* **PROMPT**
Your reply should hold only the lines from the one containing "Given: Click Git" to the final line of the listing below, restated word for word.

- - -

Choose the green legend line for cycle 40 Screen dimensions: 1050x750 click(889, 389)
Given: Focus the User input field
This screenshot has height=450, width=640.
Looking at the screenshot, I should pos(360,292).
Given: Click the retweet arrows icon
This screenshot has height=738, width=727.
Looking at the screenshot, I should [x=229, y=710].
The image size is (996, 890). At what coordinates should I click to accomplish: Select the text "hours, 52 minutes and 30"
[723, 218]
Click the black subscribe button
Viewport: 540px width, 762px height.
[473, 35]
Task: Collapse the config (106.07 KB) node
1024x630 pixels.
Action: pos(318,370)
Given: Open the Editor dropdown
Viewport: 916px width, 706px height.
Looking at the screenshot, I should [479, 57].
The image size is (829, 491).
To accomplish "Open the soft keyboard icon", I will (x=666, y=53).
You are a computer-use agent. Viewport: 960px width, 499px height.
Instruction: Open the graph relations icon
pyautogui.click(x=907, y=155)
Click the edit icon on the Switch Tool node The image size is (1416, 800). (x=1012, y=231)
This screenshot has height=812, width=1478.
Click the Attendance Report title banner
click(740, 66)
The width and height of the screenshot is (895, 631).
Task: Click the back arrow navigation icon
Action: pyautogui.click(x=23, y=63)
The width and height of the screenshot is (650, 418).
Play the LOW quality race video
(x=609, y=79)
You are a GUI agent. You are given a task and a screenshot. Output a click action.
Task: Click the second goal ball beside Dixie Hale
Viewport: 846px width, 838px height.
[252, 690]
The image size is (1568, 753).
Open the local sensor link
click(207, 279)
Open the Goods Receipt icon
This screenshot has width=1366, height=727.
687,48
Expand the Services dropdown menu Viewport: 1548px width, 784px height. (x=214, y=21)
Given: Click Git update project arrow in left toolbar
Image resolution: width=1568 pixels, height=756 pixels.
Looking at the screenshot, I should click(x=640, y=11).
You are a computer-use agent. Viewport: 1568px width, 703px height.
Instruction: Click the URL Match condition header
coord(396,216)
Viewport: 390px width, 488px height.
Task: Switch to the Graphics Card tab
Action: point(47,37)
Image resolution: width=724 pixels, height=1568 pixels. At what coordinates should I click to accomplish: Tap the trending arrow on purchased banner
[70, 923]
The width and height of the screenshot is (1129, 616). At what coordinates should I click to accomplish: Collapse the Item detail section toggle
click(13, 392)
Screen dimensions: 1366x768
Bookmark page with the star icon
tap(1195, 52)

- - -

* **RESULT FOR THIS EXERCISE**
Given: Click Git update project arrow in left toolbar
Image resolution: width=1568 pixels, height=756 pixels.
Looking at the screenshot, I should click(x=640, y=11).
You are a computer-use agent. Viewport: 1568px width, 703px height.
Instruction: Click the URL Match condition header
coord(396,216)
Viewport: 390px width, 488px height.
Task: Switch to the Graphics Card tab
Action: point(47,37)
Image resolution: width=724 pixels, height=1568 pixels. At what coordinates should I click to accomplish: Tap the trending arrow on purchased banner
[70, 923]
The width and height of the screenshot is (1129, 616). At what coordinates should I click to accomplish: Collapse the Item detail section toggle
click(13, 392)
Screen dimensions: 1366x768
Bookmark page with the star icon
tap(1195, 52)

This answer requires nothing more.